Lastly, Figure 6 explains why the 1000 MWeach configuration shows a lower absolute improvement than the 2000 MWeach configuration, with the storage share of the UCH. Since the UCH only integrates surplus of VRE power supply, it is obvious that the 1000 MWeach configuration has negligible surplus of VRE to be integrated, thus the UCO has only the CCGT left to optimise. In practice, this is done using the short-term storage.
The reduction of CO2 emissions due to optimisation in comparison to the UCH is shown in absolute and relative terms in Figure 7 also for the interval length of two days. The figure shows that the relative CO2 reduction through UCO for installed VRE power below 3000 MWeach is generally below 10%. Between 3000 and 3750 MWeach the absolute reduction is rather constant across VRE configurations while the relative reduction shows increasing values. For 4000 MWeach both absolute and relative reduction show lower values, which can be explained with the maximum share of storage to be integrated as seen in Figure 6 and discussed above. For higher installed capacities, the denominator becomes so insignificant that the relative reduction is amplified while the absolute CO2 reduction becomes remarkably small.
The main result can be seen in Figure 8, where the reduction of CO2 emissions through UCO relative to the heuristic approach (UCH) is shown in relation to the interval length, which in this context implies the corresponding period lengths of Table 1. The configurations with 1000 MWeach (circles) and 2000 MWeach (squares) VRE power show no significant influence of the interval length across the scenarios (interval lengths). The configuration with 3000 MWeach shows a slight advantage for a whole year optimisation run, which is explicable with the maximum possible integration of storage power (see Figure 6) for the assumed residual power units’ configuration. For the 4000 and 5000 MWeach configurations the whole year optimisation run shows, against expectations, negative emission reduction, which can be explained by the linearisation effects, that are discussed in Section 3.2 and visible in Figure 10.
All interval lengths between 2 and 30 days with their corresponding period lengths do not seem to have a major influence on the quality of the optimisation result, but show significant changes in computational time (see Table A3 in Appendix A). Further, the graph shows that the absolute reduction of emissions through UC decreases with increased VRE power installation, the exception being the 2000 MWeach configuration, as discussed above.

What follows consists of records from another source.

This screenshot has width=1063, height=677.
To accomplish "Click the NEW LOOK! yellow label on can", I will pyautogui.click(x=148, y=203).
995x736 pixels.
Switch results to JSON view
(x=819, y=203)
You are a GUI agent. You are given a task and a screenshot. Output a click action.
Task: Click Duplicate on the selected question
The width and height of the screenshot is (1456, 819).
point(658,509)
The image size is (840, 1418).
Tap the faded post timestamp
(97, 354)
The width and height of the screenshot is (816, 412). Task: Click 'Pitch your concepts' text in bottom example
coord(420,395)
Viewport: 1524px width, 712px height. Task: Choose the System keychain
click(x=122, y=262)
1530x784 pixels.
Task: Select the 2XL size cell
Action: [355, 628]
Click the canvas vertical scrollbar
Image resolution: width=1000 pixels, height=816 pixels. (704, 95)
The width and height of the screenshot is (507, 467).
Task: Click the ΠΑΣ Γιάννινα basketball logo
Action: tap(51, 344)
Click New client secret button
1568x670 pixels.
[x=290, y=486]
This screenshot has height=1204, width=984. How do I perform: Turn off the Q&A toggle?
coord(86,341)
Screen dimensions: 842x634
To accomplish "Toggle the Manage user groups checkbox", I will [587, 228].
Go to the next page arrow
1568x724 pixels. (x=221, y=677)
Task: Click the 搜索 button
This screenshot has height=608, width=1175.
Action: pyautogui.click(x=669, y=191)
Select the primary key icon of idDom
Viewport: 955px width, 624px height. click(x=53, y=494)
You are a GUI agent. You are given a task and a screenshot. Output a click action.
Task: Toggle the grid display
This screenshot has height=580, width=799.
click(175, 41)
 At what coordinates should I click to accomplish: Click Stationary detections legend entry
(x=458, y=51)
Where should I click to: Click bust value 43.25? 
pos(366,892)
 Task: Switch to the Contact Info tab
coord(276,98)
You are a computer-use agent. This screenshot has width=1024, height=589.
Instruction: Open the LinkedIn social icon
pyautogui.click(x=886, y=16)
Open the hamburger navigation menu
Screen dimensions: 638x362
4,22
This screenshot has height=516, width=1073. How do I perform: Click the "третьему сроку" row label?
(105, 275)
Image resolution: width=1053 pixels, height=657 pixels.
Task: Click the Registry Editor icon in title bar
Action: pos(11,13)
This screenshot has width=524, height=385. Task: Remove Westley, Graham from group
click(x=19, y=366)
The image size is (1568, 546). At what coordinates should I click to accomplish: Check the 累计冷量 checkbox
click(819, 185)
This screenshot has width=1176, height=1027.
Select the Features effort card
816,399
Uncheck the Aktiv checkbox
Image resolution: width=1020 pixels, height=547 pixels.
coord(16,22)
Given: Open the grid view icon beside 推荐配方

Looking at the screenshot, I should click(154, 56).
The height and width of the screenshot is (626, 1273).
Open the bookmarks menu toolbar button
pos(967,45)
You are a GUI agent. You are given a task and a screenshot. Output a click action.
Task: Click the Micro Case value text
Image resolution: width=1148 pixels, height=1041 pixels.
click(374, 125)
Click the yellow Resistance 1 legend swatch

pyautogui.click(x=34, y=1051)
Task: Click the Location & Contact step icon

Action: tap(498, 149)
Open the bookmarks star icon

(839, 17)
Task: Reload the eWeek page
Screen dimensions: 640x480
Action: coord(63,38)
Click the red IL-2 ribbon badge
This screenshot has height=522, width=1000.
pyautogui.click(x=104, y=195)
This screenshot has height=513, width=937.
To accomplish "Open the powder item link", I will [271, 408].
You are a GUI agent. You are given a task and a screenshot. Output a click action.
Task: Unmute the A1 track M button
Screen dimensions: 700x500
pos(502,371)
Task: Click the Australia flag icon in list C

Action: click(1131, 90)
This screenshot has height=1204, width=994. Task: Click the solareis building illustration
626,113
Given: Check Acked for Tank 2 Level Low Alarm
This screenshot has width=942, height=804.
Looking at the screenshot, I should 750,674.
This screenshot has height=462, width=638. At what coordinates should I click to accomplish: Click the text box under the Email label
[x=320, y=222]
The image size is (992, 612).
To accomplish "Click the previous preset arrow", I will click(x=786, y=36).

3.1. Result of Unit Commitment

The goal of optimisation is to find non-trivial solutions [44]. Figure 9, depicting a time series excerpt, clearly shows a non-trivial result from the implemented UCO model (dashed and dotted lines). For the UCH the long-term storage device’s discharge unit (solid line) follows the residual load as the UCH emptied the short-term storage device already at that time frame (therefore not shown), which results from the pre-set order of operation. For the hours 11:30 to 14:15 however the long-term storage device’s discharge unit cannot go below its minimum load and therefore feeds to the grid with minimum load, creating the need for curtailment. The UCO makes a better use of storage devices in that the long-term storage (dotted line) rarely follows the residual load, but rather is running mostly at full power or not at all. The short-term storage device (dashed line) is charged with the surpluses created by the long-term storage device and discharges when the long-term storage device is not utilised. This happens predominantly at low residual loads, where the long-term storage device’s discharge unit would have a relative efficiency lower than the round-trip efficiency of the short-term storage device. While this seems an unrealistic unit dispatch, it is the most efficient plan, in energy terms, for the formulated mathematical problem. Hence, this can be considered an optimal strategy—especially as the curtailment due to minimum load of the long-term storage device’s discharge unit is avoided. In Figure 9, a scattering of the UC can be observed and is deemed unrealistic. It can be prevented by including intertemporal constraints such as minimum downtimes and start-up times in the mathematical problem formulation, which has not been implemented in the UCO version used in this paper. The resulting scattering of the tactic is further discussed in Section 4.
As previously discussed, the biggest difference between the UCO and the UCH can be seen in the share of storage in the supplied energy. This results from the different use of the energy storage devices. While the UCH only stores surpluses of renewables, the optimisation finds non-trivial solutions where the CCGT of the long-term storage is used at its best efficiency, charging the battery to avoid a less efficient operating point later and instead discharging the battery. This is the expected behaviour of the optimisation routine, since its target is to minimise the CO2 emissions and the efficiency spread of the CCGT between minimum and maximum operating point is 20%-rel. and the losses due to battery usage lie around 10%.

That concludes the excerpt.